OASIS Alert

Industry Notes:

CHANGES ON A 485 MEAN CHANGES ON OASIS

If your claim, 485 and OASIS record aren't perfect matches, you're out of step with the Centers for Medicare & Medicaid Services' requirements.

Home health agencies often will correct diagnosis and ICD-9-CM codes on a 485, but neglect to make the same change on OASIS. And agencies can't change the 485 without a physician's signature on a new order, CMS confirms in a recent PPS question and answer set.

Agencies should put one person in charge of ensuring the 485, OASIS and orders match. That person should double-check the match-up when any changes are made to any of these documents.

"If you change one thing, you must check it on the other two," says consultant Mark Fuentes with The Anesis Group in Knoxville, TN.

The Q&A also notes that failing to complete an OASIS assessment in the first five days from the start of care is a COP requirement and doesn't affect billing. Home health agencies should immediately complete the OASIS when they realize it is late so they can then use the HHRG on the request for anticipated payment, CMS says. Agencies will have to pay the piper at survey time for such behavior.

To see the Q&A, go to www.hcfa.gov/medicare/hhoasis.htm.

  • If a patient is transferred to an inpatient facility and returns home before the end of the 60-day certification period, an HHA must complete a resumption of care OASIS, CMS confirms in a recent Q&A set posted to its Web site.

    The HIPPS code generated by this ROC assessment will then be used to bill for a significant change in condition (SCIC) adjustment.

    If the patient returns home within the last five days of the 60-day period, the agency must also complete a follow-up assessment, "bearing in mind that they are completing MO825 (the therapy item) with the NEXT 60-day episode in mind," CMS notes.

    So even though you'll only conduct one assessment, you'll collect, enter and transmit two OASIS assessments.

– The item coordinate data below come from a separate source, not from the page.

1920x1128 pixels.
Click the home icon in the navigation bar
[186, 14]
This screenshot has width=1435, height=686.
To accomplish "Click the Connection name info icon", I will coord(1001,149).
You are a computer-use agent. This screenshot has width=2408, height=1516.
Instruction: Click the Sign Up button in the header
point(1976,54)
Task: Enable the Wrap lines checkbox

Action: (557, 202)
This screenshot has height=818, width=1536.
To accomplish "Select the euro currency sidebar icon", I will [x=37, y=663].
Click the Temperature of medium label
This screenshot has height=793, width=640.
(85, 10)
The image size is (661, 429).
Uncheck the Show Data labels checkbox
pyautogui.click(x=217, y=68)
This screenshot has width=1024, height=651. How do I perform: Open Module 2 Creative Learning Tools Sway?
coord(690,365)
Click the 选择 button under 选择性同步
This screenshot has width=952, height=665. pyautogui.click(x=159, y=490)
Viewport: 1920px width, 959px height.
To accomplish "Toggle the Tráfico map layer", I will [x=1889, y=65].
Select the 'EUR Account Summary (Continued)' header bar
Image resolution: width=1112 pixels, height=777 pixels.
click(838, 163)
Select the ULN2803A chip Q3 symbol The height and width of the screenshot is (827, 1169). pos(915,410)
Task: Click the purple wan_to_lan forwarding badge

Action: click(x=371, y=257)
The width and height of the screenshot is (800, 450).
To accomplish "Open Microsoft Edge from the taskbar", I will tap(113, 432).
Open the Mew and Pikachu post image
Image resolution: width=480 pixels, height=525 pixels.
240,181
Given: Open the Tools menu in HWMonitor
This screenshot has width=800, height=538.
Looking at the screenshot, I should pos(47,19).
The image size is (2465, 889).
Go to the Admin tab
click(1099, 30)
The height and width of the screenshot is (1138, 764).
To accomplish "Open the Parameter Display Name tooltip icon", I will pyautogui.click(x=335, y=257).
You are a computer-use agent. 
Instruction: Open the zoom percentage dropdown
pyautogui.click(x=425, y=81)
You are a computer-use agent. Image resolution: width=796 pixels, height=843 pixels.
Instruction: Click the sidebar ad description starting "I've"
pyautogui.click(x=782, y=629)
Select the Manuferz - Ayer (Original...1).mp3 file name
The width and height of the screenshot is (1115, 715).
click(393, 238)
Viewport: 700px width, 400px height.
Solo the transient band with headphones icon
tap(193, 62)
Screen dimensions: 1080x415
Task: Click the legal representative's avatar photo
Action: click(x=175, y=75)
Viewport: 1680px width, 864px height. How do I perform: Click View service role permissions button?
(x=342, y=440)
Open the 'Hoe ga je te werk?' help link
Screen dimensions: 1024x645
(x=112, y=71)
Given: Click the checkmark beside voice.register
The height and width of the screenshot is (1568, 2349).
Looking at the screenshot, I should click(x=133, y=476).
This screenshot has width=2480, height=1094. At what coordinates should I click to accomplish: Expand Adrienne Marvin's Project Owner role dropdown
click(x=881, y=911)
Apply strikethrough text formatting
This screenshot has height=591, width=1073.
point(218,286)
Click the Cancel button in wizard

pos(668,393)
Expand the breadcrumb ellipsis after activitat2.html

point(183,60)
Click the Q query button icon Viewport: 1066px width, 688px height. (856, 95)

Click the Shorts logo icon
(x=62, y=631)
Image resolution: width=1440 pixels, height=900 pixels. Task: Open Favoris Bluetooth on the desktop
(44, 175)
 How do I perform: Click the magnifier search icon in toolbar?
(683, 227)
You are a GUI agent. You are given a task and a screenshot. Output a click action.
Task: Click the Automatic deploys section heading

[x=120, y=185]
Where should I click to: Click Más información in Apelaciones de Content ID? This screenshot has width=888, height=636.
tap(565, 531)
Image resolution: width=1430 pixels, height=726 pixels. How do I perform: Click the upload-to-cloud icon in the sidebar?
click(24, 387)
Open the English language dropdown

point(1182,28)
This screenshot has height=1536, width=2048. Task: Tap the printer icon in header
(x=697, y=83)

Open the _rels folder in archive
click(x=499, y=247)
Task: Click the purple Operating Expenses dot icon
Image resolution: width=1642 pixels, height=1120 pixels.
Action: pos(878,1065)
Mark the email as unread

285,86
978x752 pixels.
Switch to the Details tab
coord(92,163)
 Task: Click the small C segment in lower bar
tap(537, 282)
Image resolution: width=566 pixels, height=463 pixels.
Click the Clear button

    To see the Q&A, go to www.hcfa.gov/medicare/hhqanda.htm, and click on OASIS.

  • CMS advised HHAs to pick target outcomes for the outcome-based quality improvement process by mid-March, and to complete the action plan aimed at improving those outcomes by late March, according to the OBQI Implementation Manual. HHAs now should be implementing that plan, and by late May their monitoring activities should provide information on whether their processes are changing or they need to make some extra interventions.

  • HHAs having trouble printing up the OBQI documents on CMS' Web site can access the same documents in a more easily printed format on the Iowa Foundation for Medical Care's site.

    The OASIS contractor's site is www.qtso.com/hhanews.html, CMS says on its OASIS Web site. State OASIS educational coordinators also might have copies of the files on state OASIS bulletin boards, CMS adds.

  • OASIS poses a significant burden on HHAs, and is one of the many reasons they can't afford reimbursement cuts, insists a recent study commissioned by the American Association for Homecare.

    The Polisher Research Institute report, titled "Impact of a Further Payment Reduction in the Medicare Home Health Benefit," is the latest weapon in the industry's fight to stop the 15 percent cut to home care reimbursement.

    To see the report, go to www.aahomecare.org/govrelations/polisher-study.html.

  • HHAs starved for coding expertise but reluctant to commit significant time and resources to training staff for the job might find a compromise in a new coding credential offered by the American Health Information Management Association.

    AHIMA has developed a new "entry-level coding credential" requiring only a high school degree to sit for the exam, although AHIMA strongly recommends the candidate have at least six months experience or take a training course.

    Candidates may sit for the Certified Coding Associate exam starting in November.